-- start --
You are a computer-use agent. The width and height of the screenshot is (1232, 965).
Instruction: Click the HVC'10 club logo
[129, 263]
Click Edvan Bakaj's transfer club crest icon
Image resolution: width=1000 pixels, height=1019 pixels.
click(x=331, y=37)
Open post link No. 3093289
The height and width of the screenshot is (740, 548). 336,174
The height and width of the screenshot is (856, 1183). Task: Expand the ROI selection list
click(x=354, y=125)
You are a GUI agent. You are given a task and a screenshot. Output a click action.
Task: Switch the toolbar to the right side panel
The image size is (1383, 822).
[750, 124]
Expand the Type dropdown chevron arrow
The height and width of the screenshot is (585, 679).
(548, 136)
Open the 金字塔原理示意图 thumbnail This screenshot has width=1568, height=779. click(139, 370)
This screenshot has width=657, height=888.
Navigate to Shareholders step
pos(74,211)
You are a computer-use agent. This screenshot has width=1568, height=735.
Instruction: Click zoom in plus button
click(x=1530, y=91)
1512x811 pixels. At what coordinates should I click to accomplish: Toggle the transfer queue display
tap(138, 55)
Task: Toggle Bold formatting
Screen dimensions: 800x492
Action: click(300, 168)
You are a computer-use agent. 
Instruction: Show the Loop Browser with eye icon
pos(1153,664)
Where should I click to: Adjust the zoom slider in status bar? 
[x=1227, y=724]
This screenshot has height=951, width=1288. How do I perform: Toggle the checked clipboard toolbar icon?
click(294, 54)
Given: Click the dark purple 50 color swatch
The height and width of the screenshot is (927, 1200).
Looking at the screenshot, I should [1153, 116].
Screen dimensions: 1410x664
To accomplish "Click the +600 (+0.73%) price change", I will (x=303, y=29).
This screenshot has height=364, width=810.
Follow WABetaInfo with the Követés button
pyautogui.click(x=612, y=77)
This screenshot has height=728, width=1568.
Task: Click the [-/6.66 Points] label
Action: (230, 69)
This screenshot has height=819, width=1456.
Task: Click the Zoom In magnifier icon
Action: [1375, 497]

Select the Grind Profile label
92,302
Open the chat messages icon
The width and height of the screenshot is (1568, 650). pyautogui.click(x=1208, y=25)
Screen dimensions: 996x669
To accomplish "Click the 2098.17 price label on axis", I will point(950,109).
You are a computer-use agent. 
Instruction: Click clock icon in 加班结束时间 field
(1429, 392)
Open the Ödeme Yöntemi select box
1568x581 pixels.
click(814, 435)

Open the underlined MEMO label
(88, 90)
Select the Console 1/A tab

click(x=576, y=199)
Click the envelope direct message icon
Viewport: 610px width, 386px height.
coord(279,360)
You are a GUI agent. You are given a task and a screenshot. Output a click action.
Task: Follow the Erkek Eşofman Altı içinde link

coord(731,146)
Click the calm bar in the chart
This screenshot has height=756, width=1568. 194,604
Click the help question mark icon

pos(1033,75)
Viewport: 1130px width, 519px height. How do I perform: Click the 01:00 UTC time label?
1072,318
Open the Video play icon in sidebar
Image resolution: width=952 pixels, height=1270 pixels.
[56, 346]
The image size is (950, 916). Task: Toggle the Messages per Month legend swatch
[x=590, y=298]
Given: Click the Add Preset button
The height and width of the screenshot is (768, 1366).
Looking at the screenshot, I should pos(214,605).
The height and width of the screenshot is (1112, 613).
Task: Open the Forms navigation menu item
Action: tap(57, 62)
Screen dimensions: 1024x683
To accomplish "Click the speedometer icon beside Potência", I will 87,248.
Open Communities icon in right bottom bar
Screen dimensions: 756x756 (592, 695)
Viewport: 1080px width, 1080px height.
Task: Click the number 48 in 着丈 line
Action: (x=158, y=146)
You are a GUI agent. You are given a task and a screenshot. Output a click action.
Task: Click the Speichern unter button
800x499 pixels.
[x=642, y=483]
-- end --
What the exercise asks:
Copy the listing from the line with "Given: Click the dark purple 50 color swatch" up to and including the line with "will (x=303, y=29).", keeping every character as it stands.

Written response:
Given: Click the dark purple 50 color swatch
The height and width of the screenshot is (927, 1200).
Looking at the screenshot, I should [1153, 116].
Screen dimensions: 1410x664
To accomplish "Click the +600 (+0.73%) price change", I will (x=303, y=29).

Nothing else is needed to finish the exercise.